DocketNumber: No. 869.
Judges: Hendricks
Filed Date: 12/4/1915
Status: Precedential
Modified Date: 10/19/2024
“shall, after the passage thereof, be published in every issue of the official paper for ten days; if the official paper be published weekly, the publication shall be made in one issue; * * * and proof of such publication shall be made by the printer or publisher * * * making affidavit * * * and filed with the secretary of the city pr town, and [such affidavit] shall be prima facie evidence of such publication and promulgation of such ordinances in all courts of the state; and such ordinances so published shall take effect, and be in force, from and after publication thereof.”
Article 821, same statutes, also provides that:
“All ordinances of the city, where printed and published by authority of the city council, shall be admitted and received in all courts and places without further proof.”

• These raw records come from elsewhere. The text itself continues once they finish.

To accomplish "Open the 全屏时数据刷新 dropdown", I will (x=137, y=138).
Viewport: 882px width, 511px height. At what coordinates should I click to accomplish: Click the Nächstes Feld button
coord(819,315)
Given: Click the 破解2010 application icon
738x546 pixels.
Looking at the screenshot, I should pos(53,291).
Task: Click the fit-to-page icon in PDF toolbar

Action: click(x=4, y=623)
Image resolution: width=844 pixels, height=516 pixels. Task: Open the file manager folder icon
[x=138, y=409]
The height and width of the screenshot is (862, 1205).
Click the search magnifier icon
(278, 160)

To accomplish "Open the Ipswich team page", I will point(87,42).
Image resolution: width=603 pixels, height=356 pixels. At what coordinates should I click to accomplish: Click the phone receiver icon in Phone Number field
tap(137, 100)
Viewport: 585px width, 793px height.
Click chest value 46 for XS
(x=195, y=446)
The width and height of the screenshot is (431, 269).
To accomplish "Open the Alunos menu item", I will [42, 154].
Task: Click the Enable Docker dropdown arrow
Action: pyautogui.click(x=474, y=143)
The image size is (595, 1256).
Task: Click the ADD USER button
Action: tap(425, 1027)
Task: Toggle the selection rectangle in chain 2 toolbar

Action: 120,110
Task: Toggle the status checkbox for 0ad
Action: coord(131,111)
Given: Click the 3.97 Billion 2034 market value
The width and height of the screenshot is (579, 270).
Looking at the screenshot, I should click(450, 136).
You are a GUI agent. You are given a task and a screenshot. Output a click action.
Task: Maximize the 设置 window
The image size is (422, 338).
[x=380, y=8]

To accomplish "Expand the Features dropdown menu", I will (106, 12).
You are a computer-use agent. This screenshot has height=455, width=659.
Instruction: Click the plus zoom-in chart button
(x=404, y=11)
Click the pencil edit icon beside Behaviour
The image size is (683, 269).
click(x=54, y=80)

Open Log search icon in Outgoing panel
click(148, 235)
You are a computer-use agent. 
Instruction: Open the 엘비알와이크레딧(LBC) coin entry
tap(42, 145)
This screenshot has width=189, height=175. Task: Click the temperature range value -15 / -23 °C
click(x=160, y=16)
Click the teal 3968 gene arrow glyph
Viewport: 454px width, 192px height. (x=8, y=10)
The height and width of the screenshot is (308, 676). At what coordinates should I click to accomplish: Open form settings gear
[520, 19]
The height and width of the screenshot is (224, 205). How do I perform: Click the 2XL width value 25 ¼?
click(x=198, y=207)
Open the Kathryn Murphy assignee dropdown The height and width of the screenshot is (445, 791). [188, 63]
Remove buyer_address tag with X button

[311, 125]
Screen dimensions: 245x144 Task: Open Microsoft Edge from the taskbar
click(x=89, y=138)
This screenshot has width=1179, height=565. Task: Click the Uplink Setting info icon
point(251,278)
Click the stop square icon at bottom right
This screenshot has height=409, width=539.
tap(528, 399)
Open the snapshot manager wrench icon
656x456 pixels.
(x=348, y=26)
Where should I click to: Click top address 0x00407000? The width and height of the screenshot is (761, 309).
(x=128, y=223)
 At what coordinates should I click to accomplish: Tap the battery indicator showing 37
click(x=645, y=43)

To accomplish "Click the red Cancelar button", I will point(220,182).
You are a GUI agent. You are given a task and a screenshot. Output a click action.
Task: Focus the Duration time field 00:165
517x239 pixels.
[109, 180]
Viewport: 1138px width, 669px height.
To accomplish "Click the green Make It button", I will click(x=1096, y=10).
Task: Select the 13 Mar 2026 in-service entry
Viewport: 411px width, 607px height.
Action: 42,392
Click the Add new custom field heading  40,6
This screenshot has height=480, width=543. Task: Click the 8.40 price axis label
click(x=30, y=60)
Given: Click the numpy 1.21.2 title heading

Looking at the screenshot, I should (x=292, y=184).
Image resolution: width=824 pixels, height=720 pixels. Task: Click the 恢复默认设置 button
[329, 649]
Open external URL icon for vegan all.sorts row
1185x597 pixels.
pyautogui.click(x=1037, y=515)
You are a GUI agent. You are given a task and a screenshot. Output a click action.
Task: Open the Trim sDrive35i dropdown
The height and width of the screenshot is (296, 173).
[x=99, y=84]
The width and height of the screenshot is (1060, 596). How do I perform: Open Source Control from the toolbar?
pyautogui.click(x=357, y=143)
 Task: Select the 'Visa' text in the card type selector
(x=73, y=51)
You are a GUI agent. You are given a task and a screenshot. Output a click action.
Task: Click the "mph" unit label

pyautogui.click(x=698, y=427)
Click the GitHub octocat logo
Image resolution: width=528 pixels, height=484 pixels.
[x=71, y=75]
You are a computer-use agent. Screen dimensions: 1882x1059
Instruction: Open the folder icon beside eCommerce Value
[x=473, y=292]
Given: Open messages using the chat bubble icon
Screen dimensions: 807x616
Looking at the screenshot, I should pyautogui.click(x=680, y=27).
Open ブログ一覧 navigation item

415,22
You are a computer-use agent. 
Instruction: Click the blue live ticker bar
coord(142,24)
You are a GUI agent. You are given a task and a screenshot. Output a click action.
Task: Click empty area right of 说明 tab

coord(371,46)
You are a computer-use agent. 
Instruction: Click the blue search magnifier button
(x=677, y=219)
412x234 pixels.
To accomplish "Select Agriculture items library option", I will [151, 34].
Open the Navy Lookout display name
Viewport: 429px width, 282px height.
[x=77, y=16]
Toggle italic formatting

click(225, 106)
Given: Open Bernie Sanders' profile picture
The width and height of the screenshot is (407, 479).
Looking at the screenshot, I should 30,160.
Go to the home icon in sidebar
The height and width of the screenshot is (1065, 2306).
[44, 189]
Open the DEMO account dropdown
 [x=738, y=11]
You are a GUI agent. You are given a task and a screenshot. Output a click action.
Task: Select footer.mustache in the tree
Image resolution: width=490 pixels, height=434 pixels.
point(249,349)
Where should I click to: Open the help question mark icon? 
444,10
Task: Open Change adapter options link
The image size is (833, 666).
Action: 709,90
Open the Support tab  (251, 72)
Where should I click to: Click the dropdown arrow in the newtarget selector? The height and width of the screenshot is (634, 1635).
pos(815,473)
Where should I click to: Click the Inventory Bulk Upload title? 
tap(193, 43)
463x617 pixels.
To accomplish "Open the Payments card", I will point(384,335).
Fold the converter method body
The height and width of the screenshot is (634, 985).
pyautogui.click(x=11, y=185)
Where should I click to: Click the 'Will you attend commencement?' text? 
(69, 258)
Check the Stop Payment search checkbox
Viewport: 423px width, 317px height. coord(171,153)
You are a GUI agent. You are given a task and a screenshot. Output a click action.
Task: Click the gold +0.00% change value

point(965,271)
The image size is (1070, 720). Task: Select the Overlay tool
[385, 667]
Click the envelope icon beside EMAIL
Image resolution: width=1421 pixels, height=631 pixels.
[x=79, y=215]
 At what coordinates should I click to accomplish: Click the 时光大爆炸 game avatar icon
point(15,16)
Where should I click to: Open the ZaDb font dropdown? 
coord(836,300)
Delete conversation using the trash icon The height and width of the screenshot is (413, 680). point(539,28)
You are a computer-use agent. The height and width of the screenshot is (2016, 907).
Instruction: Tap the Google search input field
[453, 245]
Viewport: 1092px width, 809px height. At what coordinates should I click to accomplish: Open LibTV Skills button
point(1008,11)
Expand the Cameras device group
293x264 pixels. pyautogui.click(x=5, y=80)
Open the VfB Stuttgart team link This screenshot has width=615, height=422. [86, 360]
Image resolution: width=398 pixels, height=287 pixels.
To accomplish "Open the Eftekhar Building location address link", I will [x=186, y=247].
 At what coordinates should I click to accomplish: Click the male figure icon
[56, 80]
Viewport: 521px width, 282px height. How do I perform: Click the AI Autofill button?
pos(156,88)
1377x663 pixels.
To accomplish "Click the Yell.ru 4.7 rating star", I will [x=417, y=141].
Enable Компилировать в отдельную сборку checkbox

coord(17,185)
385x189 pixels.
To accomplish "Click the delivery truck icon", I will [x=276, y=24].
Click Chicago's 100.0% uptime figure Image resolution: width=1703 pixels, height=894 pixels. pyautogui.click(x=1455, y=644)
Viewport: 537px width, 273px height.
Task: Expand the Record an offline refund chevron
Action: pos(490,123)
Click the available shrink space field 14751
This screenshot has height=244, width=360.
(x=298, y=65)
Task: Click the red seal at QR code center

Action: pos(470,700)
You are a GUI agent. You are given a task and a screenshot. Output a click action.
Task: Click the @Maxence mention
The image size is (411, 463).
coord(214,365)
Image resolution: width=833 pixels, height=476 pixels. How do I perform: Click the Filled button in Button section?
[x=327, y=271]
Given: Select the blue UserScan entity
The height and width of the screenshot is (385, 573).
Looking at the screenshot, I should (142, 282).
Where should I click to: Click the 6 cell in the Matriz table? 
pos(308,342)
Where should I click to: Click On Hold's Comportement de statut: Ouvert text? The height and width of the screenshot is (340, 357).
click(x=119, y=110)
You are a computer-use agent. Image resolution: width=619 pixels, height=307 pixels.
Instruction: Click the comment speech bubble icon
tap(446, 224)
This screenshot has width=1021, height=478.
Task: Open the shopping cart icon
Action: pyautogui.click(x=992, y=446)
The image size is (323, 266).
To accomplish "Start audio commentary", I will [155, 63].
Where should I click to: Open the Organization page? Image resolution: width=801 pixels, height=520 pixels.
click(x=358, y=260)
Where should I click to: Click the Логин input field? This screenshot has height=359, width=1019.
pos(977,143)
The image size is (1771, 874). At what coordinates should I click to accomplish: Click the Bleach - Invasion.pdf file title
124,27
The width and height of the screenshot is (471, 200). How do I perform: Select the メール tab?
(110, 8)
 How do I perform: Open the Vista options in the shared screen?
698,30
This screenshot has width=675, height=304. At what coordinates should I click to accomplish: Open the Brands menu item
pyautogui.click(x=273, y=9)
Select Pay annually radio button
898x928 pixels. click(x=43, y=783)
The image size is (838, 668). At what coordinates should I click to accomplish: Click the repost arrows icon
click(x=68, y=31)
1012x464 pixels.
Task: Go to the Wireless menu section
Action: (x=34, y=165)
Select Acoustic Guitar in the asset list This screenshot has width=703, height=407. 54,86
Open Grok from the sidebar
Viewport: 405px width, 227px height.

Justice Gaines said, in the case of City of Austin v. Walton, 68 Tex. 507, 5 S. W. 71:
“The courts do not take judicial knowledge of the ordinances of municipal corporations. They stand upon the same footing as private and special statutes, the laws of other states, and of foreign countries, and must be averred and proved like other facts.”
It is clear, viewing article 819, that the publication of the ordinance after passage is a necessary prerequisite to the same becoming a law. The purpose of publication is to inform the citizens of a municipality that such a law is to come into existence. Hence, if the statute requiring publication is not directory, but mandatory, as affecting the vitality of the ordinance passed, and if an ordinance does not take effect and become in force until, after its publication, necessarily such a prerequisite is required to be proved under Justice Gaines’ decision; otherwise, if not shown, no law is exhibited. The statute suggests two methods of proof: The affidavit of the publication filed with the secretary of the city or town constituting “prima facie evidence of such publication * * * in all courts of the state”; also, the ordinances of the city, “where printed and published by authority of the city council,” are to be admitted and received in all courts without further proof.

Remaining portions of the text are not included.